My friends think I'm crazy. I can't even tell my parents. But it's
my body, and I'll do with it as I please. So I just lie back, close
my eyes, try to relax, and hope it doesn't hurt too much. When those
twenty-dollar bills get flipped into my hand, it all seems worthwhile.
Are you an 18-to-28-year-old
non-smoker available for a 45-minute perception test in exchange for eight dollars?
I am, and I'll do more than that. Sure, lots of people dabble in the small stuff:
the occasional psych freebie, a five-dollar survey, maybe a ten-dollar dexterity
test. There are, however, a few of us out there -- the estrogen-injected, electrically-shocked,
drug-testing, egg-donating few -- who are willing to risk permanent bodily harm
in exchange for some quick cash.

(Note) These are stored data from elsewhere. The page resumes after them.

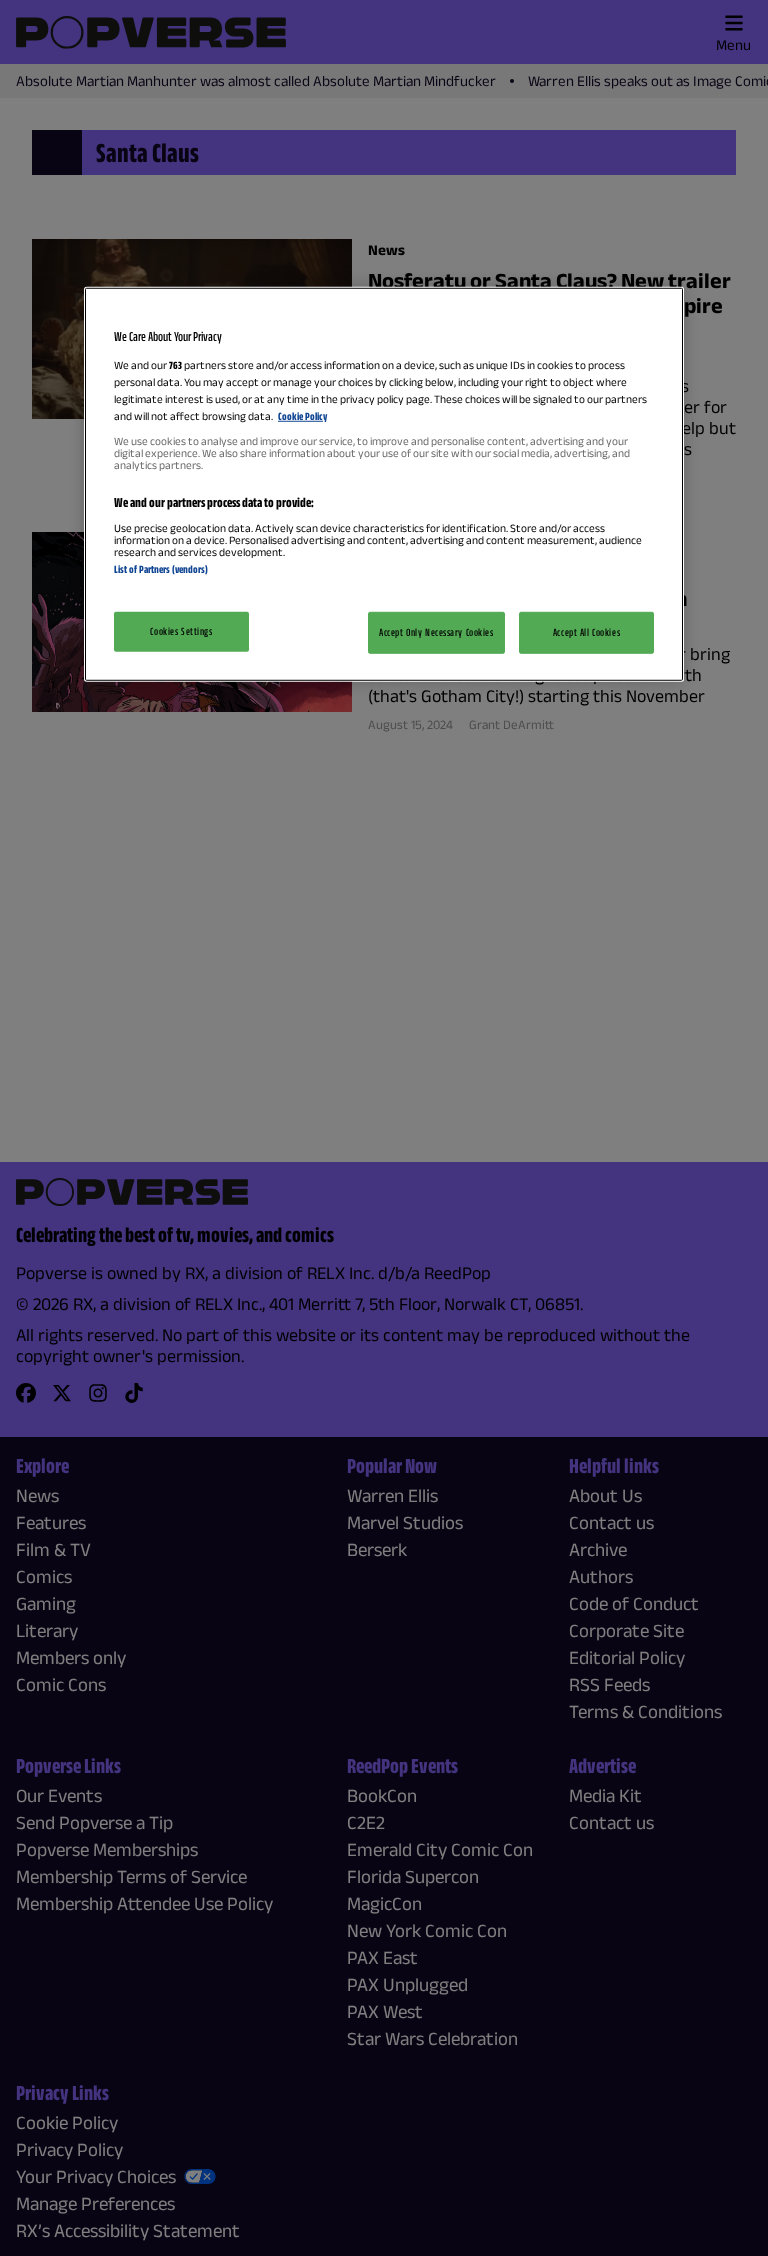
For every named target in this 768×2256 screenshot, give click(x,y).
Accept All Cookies (586, 631)
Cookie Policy (302, 416)
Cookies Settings (181, 630)
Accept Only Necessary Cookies (436, 631)
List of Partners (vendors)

The more dangerous, the more scarring, the
better the pay.
I walked into the
office, my palms sweating, ready to test the "effects of mGluR2 Agonist (ly354740)
vs. Placebo in the Fear Potentiated Startle Paradigm." The objective was to
see how an anti-anxiety drug would affect my reflexes and emotional response.
The experiment began
with two large white pills. In the cubicle next to me a man was testing what
I understood to be a controlled form of an otherwise illicit substance. I spent
the next two hours letting the drug sink in, doing homework, and listening to
him mumble to himself. A doctor came in every half hour to ask how he felt and
if he heard the voices of God or the Devil. By the time I left, no divine beings
had spoken to him, but he had apparently held a moving conversation with his
left foot.
As for me, I wasn't
too nervous until the administrator started taping wires to my face and wrist.
He stuck two detectors just below my left eye to record my reflex response to
electric shocks administered to the inside of my left wrist. He then assured
me that the shocks wouldn't be any worse than one from an electrical outlet.
If this was meant to calm me, it didn't work.
Renting
your body to science can be a scary business. You draw the line
-- "That's as far as I'll go" -- then you slowly cross it and redraw
it over and over again. Before you know it, you're bald, numb, or
going through temporary menopause at age 21. For ly354740 they subjected
me to pregnancy tests for the next three months; it had been deemed
a safe enough drug for me, but whether it could give gills to my
unborn children is yet to be determined. Sure it's a little freaky,
but if you don't mind short bouts of discomfort and nausea, then
pee into this cup and initial pages 3-7.